Quand on voit ce qui se passe avec l’Evras et toutes ces menaces sur la libre pensée, on peut éprouver certaines craintes. D’autant que nous ne sommes pas à l’abri de faits de piratage. Enfin, il faut rappeler que si, en Belgique, le financement a pour but de répondre à des besoins en matière de salaires et de frais de fonctionnement, en Italie, l’impôt n’est pas spécifique aux religions. Il est en partie reversé à des œuvres sociales ou à des écoles. Il s’agit donc d’un système où de multiples enveloppes sont renvoyées vers le contribuable, ce qui laisse peu de marge pour mener une politique budgétaire.
Calquer le modèle français est-il inconcevable?
On oublie que si la République française ne reconnaît aucun culte et ne salarie pas leurs représentants, elle octroie tout de même des avantages fiscaux. En France, tout attachement au culte donne droit à une réduction d’impôts. L’administration fiscale peut donc savoir si un contribuable a fait ou non des dons en faveur d’organisations cultuelles. Par ailleurs, l’Alsace-Moselle a gardé un système de financement des cultes similaire à celui de la Belgique. Une exception que l’on retrouve aussi dans certains territoires d’outre-mer comme à Mayotte, où l’Etat vient de financer la rénovation de la grande mosquée. A cela s’ajoutent les aumôneries, les prisons, les hôpitaux, ainsi que les dépenses liées à la conservation du patrimoine.

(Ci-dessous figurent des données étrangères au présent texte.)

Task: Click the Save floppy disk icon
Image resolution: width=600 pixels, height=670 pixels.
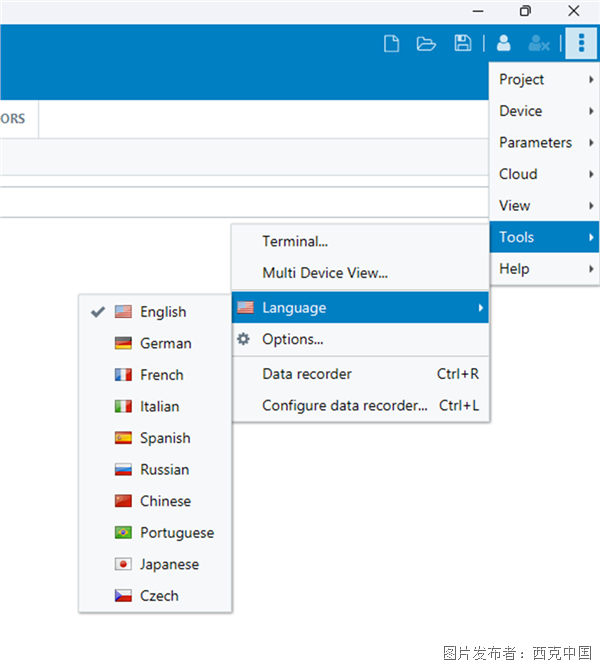Action: 462,43
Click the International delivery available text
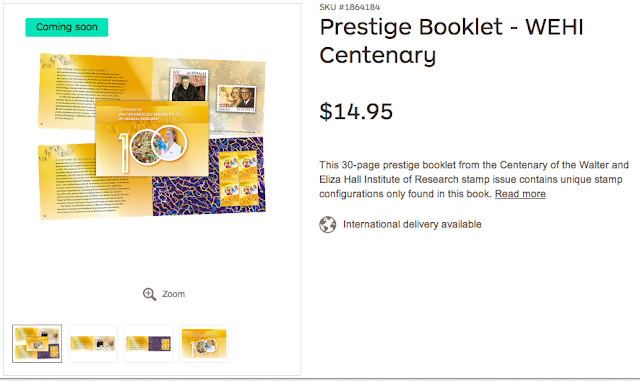 [x=412, y=225]
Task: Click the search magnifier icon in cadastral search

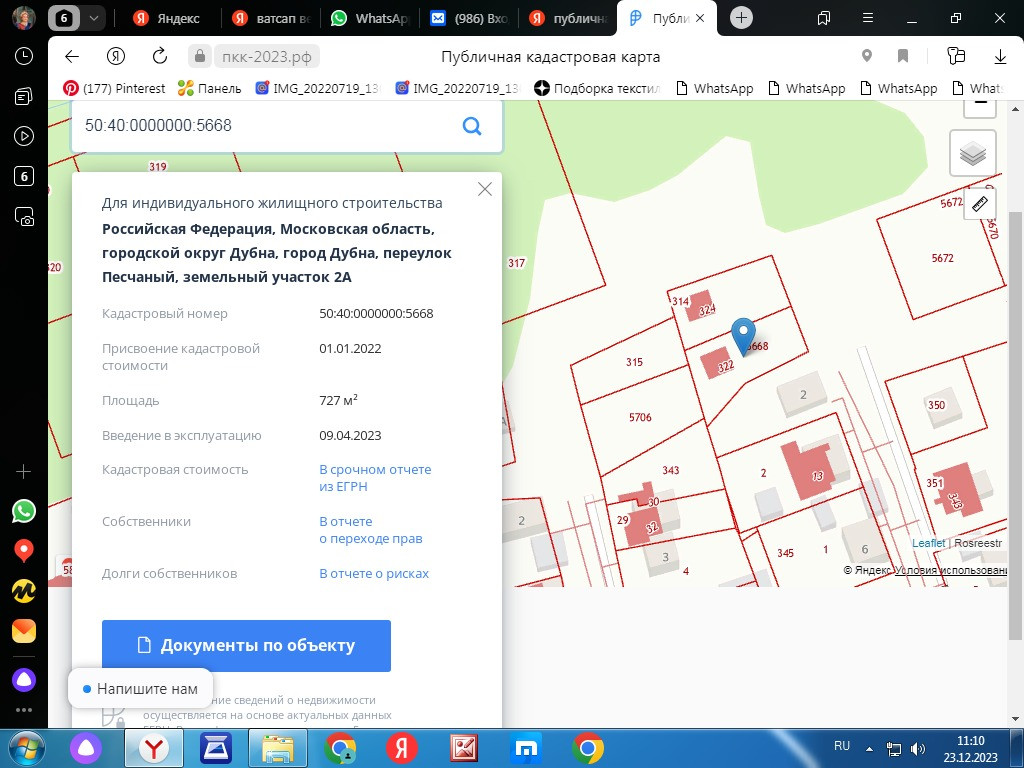Action: click(x=472, y=126)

Comment pourrait-on sanctionner les auteurs d’abus sexuels ou les institutions qui les ont couverts sans toucher au système de financement actuel?
Plusieurs possibilités existent. En ce qui concerne les ministres des cultes ou les délégués laïques, il faut examiner s’ils font l’objet de suspicions ou si leur culpabilité est avérée. Cette question est le reflet du conflit traditionnel entre la présomption d’innocence et le devoir de précaution. Suspendre le salaire d’une personne qui n’a pas été reconnue coupable et la déchoir de ses droits civils et politiques est compliqué. Ne prendre aucune précaution n’est pas envisageable non plus. Si l’Eglise considère que toute la lumière n’a pas été faite, il faut alors que la justice puisse travailler rapidement, ce qui, dans notre pays, n’est pas évident. Il faudrait au minimum que l’on puisse limiter l’arriéré judiciaire. Dans les cas où il ne s’agit que de suspicions, que la personne conserve son traitement et qu’elle souhaite maintenir son engagement dans l’Eglise, il faudrait qu’elle puisse être éloignée des enfants, comme on le fait dans l’enseignement en pareils cas.

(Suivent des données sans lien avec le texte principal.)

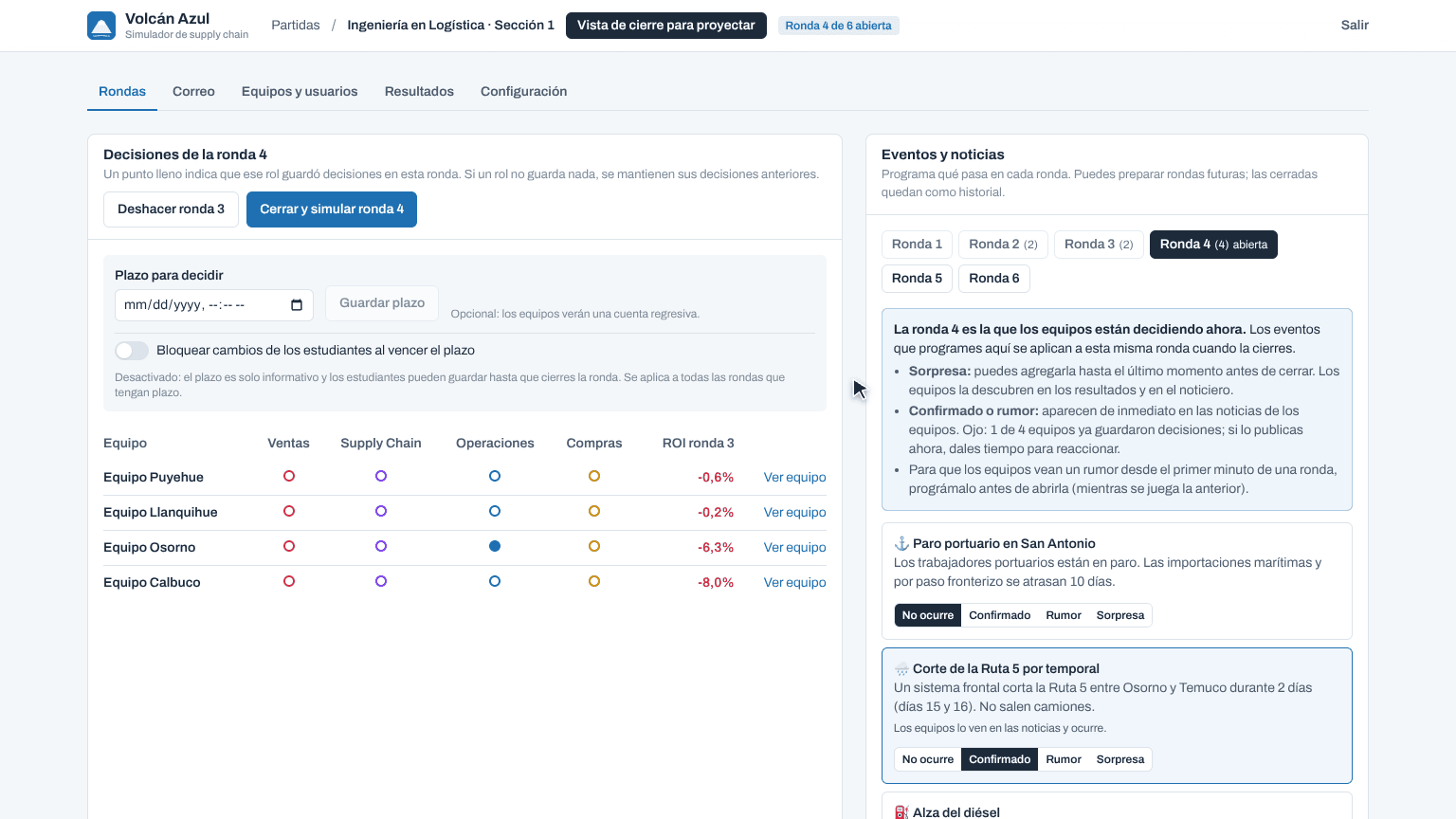Select No ocurre for Corte de la Ruta 5

point(928,759)
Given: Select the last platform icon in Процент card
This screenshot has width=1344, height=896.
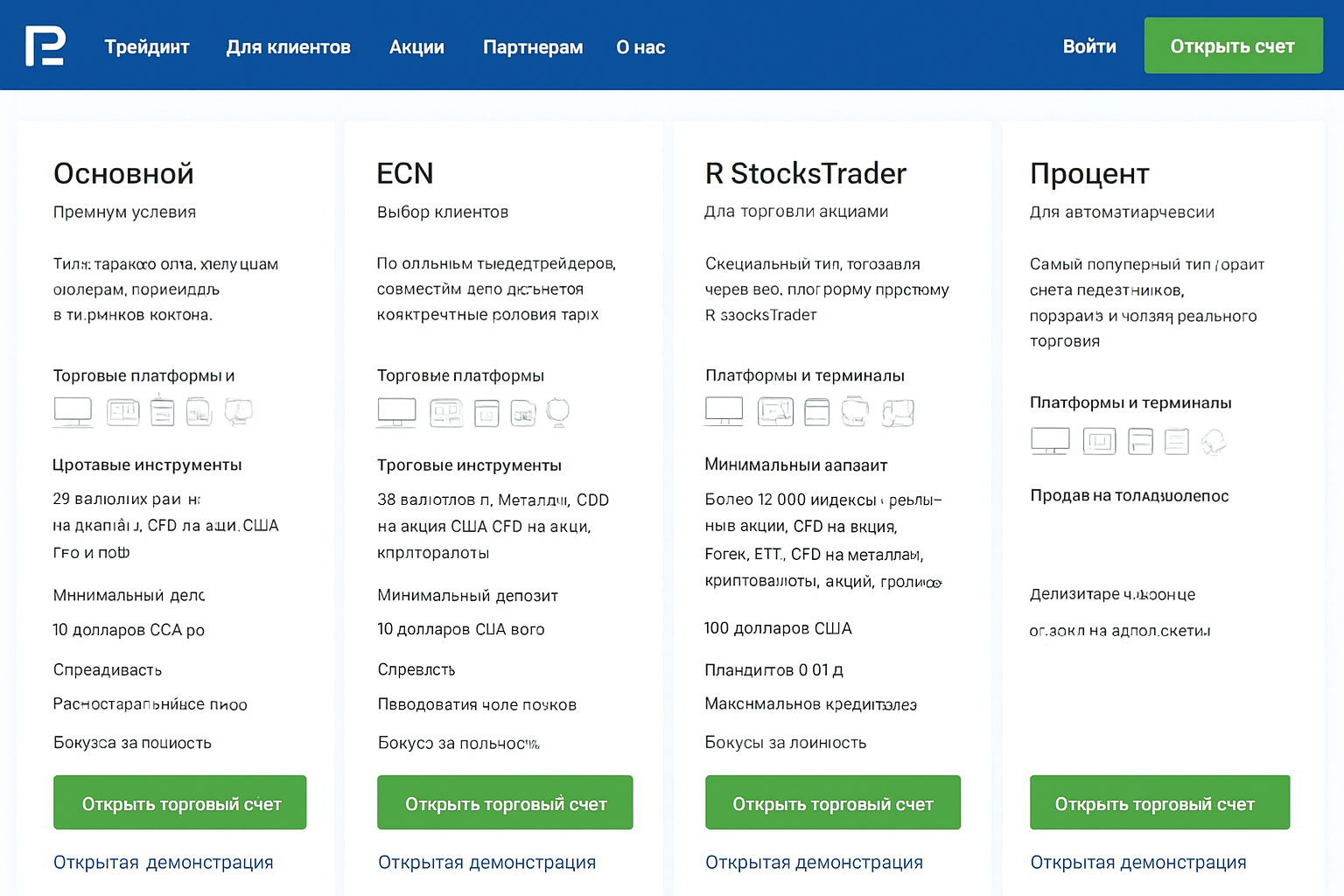Looking at the screenshot, I should point(1214,442).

Même dans les situations où des aveux ont été formulés et une décision de justice rendue, suspendre unilatéralement la rémunération reste difficile, puisque la Constitution indique clairement que l’Etat ne peut intervenir dans la désignation des représentants du culte. Ce qu’on attend de lui, c’est qu’il paie les émoluments des personnes figurant sur une liste qu’on lui communique. On peut toutefois espérer une meilleure communication entre la justice et l’Eglise car elle seule peut demander la suppression des appointements d’une personne figurant sur cette liste. Il faut enfin rappeler que le concept de «ministre des cultes» est une spécificité belge.

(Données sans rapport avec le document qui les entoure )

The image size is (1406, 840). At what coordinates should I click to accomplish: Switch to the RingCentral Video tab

Si le fait de renvoyer un évêque à l’état laïque ne regarde pas l’Etat, son aptitude à exercer la fonction de ministre des cultes, donc d’assister la population, est de son ressort. Et s’il vit reclus, il ne peut être rattaché à aucun ministère du culte. D’autant qu’aujourd’hui, les ministres des cultes et les représentants laïques sont soumis à de nouvelles obligations: suivre des formations, respecter les dispositions légales, dont le code pénal, et ne pas accepter de revenus venant de l’étranger.